Garden log 11/20/24. With the freezing temps tonight, I knew I had to get going on finally getting my remaining bulbs in the ground. You can still plant bulbs after temps hit freezing, but at some point, the ground becomes too frozen to work, and then you’re just stuck, and have to go with the plant-in-pots-and-stick-in-basement-or-garage-and-hope method.

I did my daffodils a while ago, but I had tulips left (tulips tend to reduce year after year in our zone, so I’ve taken to planting a few new varieties every year), a few alliums (filling out a bed), some fritillaria meleagris (checkered), some early spring ephemerals: crocus, iphieon (starflower), chionodoxa (glory-of-the-snow), lots of regular snowdrops (nivalis), and a few special (expensive!) varieties that I hope survive — Hippolyta and Polar Star.

If they’re happy here, the snowdrops should spread over time — we’ll see. I really love an extended growing season — I want flowers in the garden all the way from March to November. It helps make Chicago winter more tolerable.

I have no patience for digging individual holes and poking bulbs in — I always dig larger trenches and do a lasagne method, where you put the largest bulbs at the bottom, then some dirt, then medium bulbs, then some dirt, then smaller bulbs, then dirt, then the smallest bulbs. In order to try to deter the squirrels (thankfully, we don’t have deer), I usually sprinkle a generous amount of cayenne over each layer, and that seems to mostly work.

I also rake the leaves off the grass and pile it up over the new bulb plantings.

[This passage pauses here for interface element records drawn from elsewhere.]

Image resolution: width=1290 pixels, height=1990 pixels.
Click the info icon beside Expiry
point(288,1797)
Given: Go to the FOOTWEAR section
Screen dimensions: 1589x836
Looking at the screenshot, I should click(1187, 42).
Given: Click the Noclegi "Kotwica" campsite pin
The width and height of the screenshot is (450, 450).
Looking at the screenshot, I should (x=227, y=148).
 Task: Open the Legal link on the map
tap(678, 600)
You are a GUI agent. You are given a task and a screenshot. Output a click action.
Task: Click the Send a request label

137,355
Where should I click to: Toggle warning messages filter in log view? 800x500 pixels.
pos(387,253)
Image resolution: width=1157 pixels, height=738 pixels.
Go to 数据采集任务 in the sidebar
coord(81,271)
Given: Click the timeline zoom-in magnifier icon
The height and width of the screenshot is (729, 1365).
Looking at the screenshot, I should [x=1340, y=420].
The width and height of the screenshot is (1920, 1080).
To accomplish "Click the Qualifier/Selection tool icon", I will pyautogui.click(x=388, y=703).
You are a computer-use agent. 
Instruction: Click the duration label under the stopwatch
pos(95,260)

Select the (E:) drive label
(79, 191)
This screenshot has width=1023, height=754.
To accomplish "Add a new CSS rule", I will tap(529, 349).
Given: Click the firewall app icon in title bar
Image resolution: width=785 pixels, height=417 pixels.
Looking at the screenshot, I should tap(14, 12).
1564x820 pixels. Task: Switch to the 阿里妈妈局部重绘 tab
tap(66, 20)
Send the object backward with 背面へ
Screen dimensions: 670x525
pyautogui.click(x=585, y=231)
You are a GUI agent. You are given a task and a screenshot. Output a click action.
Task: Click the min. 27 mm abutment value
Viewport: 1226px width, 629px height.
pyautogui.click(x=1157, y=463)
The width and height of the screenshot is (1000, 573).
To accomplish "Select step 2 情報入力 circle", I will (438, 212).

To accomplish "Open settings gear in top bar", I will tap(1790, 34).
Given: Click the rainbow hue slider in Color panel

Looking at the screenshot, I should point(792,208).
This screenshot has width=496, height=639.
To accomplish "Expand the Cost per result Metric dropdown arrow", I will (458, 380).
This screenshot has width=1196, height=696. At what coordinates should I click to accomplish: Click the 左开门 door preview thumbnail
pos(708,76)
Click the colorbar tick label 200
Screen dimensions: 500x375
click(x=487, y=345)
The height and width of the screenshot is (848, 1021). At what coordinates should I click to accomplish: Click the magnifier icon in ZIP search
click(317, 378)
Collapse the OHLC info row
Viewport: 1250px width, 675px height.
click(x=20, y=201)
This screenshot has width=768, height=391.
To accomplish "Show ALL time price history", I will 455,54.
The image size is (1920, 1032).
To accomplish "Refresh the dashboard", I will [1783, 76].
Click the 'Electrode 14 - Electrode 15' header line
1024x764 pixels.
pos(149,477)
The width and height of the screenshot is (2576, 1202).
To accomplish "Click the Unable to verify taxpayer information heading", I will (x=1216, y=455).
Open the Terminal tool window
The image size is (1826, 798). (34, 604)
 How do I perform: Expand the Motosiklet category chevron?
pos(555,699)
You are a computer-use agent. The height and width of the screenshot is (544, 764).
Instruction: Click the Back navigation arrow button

That’s a win-win-win, since that a) clears the grass of the heaviest leaf layer, b) helps hide the disturbed ground from the squirrels, and c) improves our heavy clay soil; if you rake the leaves in every year, after a decade or so, you’ll have wonderful soil to work with.

I can’t complain too much about our clay soil, though, even if it can be hard to dig, because it’s super-conductive, which is making it feasible for us to put in geothermal power at the high school, which I’m very excited about — cost savings + good for the planet!)

In March, I do tend to rake back the areas where I planted the tiny early spring ephemerals, but that’s a small percentage of my yard — most of it, I leave alone until May or so, when the pollinators start waking up, because the daffodils and tulips can push their way through the leaf layer with no trouble.
This was about an hour of work all together? I don’t have that much grass left in the front, so it takes maybe 15 minutes to rake the leaves into the beds. There was one year when I shredded the leaves first, but I stopped bothering with that, and it seems to make no real difference in my yard. (If you have a very heavy leaf layer, you might want to shred, though.)